Не совсем неизведанный. Ватто открыл путь своими лучезарно одетыми женщинами, с легкой совестью отправляющимися на остров Венеры; Буше последовал за ним с буйством чувств; Грез соединил чувственность и невинность. Фрагонар объединил их всех: нежные одеяния, развевающиеся на ветру; изящные пирожные, предлагающие беспрепятственные сладости; статные дамы, гипнотизирующие мужчин шелестом платья или хрупкостью блузки, или ритмичной грацией, или тающей улыбкой; и дети, пухлые, румяные, с уложенными в хвост волосами, еще не знавшие смерти. На своих рисунках и миниатюрах он изобразил почти все аспекты детской жизни — младенцев, ласкающих своих матерей, девочек, ласкающих своих кукол, мальчиков, садящихся на осла или играющих с собакой…

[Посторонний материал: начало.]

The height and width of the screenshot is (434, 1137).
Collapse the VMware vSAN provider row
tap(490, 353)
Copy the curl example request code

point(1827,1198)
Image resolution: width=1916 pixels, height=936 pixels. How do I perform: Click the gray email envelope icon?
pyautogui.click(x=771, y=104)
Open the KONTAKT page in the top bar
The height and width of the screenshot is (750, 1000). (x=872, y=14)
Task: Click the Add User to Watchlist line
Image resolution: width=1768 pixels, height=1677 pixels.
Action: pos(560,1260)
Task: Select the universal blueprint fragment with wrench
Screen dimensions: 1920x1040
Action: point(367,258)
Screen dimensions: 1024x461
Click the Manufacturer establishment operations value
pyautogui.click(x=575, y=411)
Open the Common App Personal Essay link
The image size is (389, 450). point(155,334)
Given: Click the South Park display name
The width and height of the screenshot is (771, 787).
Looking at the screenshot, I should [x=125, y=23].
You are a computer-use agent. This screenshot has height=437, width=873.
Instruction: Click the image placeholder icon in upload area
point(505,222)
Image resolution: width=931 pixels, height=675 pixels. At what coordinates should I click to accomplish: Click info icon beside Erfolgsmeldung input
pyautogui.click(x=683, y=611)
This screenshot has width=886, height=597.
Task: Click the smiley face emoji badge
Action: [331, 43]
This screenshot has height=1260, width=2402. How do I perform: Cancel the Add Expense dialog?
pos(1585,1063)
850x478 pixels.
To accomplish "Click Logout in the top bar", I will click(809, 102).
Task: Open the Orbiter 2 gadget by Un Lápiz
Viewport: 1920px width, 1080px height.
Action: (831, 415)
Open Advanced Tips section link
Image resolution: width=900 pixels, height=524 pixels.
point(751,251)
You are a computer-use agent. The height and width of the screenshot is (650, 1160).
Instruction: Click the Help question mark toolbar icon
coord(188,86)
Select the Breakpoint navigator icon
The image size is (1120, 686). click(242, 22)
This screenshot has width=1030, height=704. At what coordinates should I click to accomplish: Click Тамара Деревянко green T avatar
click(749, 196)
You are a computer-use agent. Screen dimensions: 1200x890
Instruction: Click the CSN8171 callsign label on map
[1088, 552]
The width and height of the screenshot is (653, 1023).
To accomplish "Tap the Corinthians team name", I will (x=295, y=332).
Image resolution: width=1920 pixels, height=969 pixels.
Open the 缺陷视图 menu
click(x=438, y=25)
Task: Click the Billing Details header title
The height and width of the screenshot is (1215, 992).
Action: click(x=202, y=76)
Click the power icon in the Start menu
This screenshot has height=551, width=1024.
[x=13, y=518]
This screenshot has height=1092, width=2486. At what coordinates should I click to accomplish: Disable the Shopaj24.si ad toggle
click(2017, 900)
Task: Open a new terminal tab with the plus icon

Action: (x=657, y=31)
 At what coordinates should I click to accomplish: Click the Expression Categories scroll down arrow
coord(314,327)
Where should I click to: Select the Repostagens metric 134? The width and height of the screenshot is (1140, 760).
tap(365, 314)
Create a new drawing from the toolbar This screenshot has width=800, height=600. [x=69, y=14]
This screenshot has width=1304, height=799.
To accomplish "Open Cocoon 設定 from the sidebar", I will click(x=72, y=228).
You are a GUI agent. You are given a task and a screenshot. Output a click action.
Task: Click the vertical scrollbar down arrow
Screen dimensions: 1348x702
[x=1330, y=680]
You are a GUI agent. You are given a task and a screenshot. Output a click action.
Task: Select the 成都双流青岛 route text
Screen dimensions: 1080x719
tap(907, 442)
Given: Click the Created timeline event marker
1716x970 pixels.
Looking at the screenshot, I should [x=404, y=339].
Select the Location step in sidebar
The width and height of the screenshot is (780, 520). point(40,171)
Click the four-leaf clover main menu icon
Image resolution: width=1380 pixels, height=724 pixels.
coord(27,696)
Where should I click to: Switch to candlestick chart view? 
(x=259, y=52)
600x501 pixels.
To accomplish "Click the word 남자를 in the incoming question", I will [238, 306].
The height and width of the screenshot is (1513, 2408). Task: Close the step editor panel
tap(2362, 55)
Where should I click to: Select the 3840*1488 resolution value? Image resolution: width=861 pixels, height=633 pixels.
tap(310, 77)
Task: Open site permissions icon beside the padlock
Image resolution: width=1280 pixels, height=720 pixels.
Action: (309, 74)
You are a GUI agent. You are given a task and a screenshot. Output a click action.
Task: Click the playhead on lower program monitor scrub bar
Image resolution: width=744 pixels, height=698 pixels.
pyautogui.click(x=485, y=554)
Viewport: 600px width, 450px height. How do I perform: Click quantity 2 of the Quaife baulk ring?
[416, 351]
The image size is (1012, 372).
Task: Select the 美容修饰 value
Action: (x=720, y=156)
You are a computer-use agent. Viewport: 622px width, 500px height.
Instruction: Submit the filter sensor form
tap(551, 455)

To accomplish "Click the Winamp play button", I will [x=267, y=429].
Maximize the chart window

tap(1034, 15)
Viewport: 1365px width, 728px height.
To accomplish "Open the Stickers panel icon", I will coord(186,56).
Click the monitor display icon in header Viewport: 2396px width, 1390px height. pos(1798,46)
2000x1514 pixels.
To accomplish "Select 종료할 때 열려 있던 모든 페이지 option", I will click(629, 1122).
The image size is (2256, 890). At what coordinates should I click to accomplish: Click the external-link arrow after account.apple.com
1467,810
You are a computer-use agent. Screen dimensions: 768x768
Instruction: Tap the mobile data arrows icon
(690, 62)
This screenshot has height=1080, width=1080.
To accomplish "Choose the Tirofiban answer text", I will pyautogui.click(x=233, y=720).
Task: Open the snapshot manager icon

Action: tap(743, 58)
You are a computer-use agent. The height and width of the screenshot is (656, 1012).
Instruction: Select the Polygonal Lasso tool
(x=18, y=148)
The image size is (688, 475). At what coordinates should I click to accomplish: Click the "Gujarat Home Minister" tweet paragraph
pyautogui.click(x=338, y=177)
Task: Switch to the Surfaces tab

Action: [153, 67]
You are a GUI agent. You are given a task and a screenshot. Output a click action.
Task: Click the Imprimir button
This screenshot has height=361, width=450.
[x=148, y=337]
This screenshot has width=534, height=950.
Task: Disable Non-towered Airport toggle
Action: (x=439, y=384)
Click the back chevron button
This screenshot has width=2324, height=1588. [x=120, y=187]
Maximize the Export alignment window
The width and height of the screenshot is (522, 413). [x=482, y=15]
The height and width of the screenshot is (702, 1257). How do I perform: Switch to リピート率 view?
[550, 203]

Галльская амурность Фрагонара отвечала запросам стареющих придворных и усталых любовниц на картины, прославляющие и возбуждающие плоть. Он перерыл языческую мифологию в поисках богинь, чьи радужные тела не подвержены влиянию времени; теперь уже Венера, а не Дева, возносилась с триумфом к небесам. Он украл половину религиозных ритуалов для церемоний любви: Поцелуй77 это молитва, «Клятва любви» — священное обещание, «Жертвоприношение розы» — высшая жертва. Среди четырех картин, написанных Фрагонаром для замка госпожи дю Барри в Лув-Сьенне, одна имеет название, которое могло бы охватить половину творчества художника: L'Amour Qui Embrasse l'Univers («Любовь, которая поджигает мир»). Он перелистывал «Иерусалимскую либрату», чтобы найти сцену, где нимфы демонстрируют свои прелести перед целомудренным Ринальдо. Он стал Буше постели, обнажая женщин наполовину или полностью, как в La Dormeuse («Спящая красавица»), La Chemise Enlevée («Снятая блузка») или La Bacchante Endormie.78 Затем, осознав, что нагота может разочаровать, он вернулся от откровений к предложениям и написал свою самую известную картину «Опасности качелей» («Les Hasards de l'Escarpolette»);79 Любовник с восторгом взирает на тайны нижнего белья, открывающиеся по мере того, как его дама раскачивается все выше и выше, со смехом подбрасывая в воздух одну туфельку. Наконец, Фрагонар мог быть Грёзом и даже Шарденом: он изображал скромных женщин, как в «Этюде», «Лекции»,80 И в «Мадемуазель Коломбе» он обнаружил, что у женщин есть душа.
В 1769 году, в возрасте тридцати семи лет, он согласился на брак. Когда мадемуазель Жерар приехала из Граса, чтобы изучать искусство в Париже, ей достаточно было назвать место своего рождения, чтобы получить допуск в студию Фрагонара. Она не была красавицей, но это была женщина в полном расцвете сил; и «Фраго» (так он себя называл) решил, подобно мадам Бовари, что в моногамии не может быть большей скуки, чем в супружеской измене. Он находил новое удовольствие в совместной работе с ней над такими картинами, как «Первые шаги ребенка», и в соединении своей подписи с ее. Когда она родила их первого ребенка, она попросила привезти из Граса свою четырнадцатилетнюю сестру, чтобы та помогала ей с младенцем и домом; он согласился, и в течение нескольких лет этот супружеский союз жил в шатком мире.